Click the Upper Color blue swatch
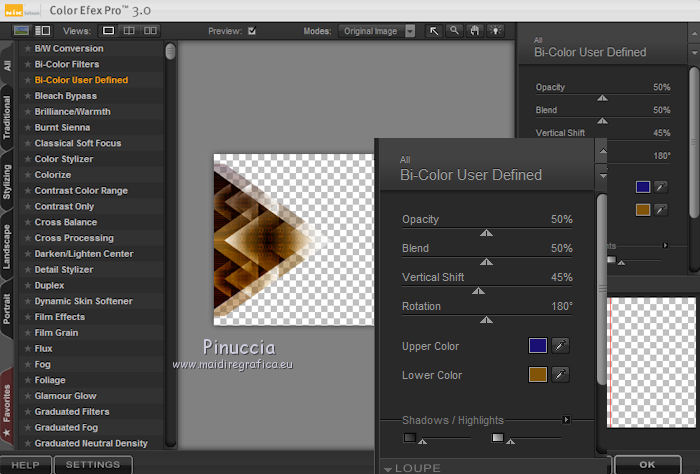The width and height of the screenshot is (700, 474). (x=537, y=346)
--
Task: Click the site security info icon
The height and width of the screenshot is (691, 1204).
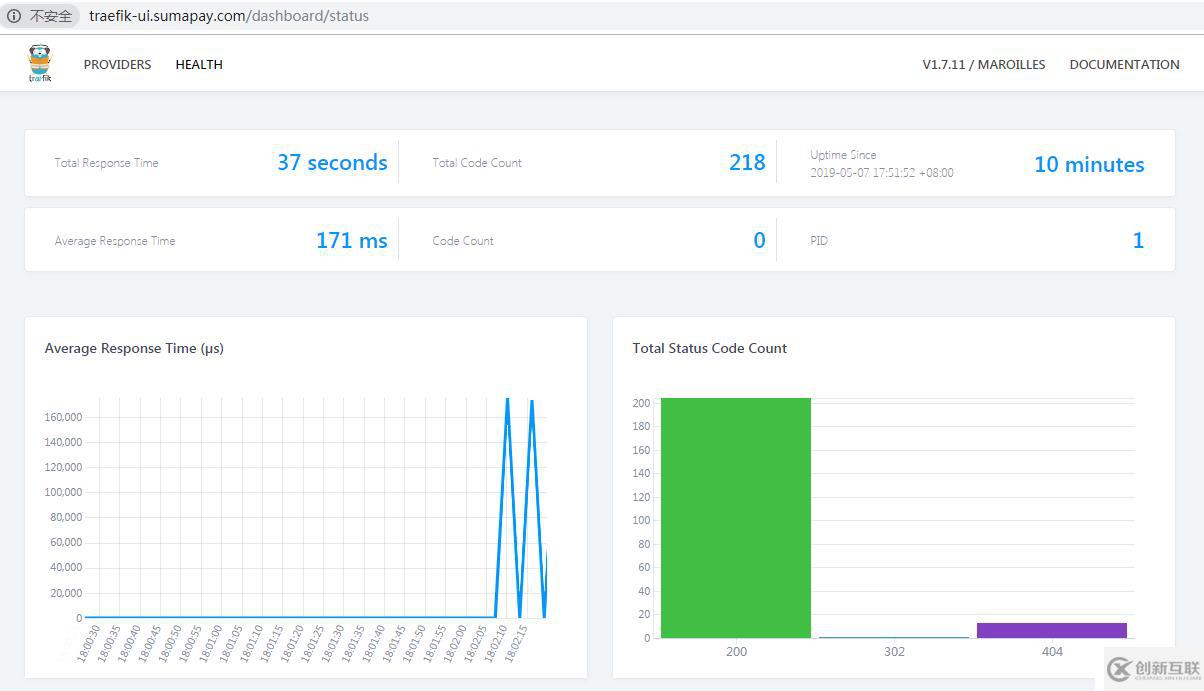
==
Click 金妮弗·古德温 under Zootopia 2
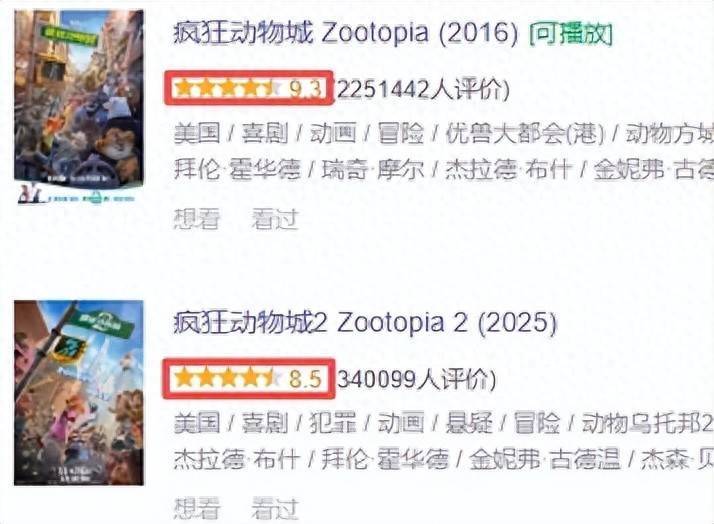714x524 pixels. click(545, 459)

PROBLEM DESCRIPTION
Which lines above run from the one containing "Task: Click the site security info icon" to the one containing "The height and"? Give them again exactly, both ends included.

ANSWER BELOW
Task: Click the site security info icon
The height and width of the screenshot is (691, 1204).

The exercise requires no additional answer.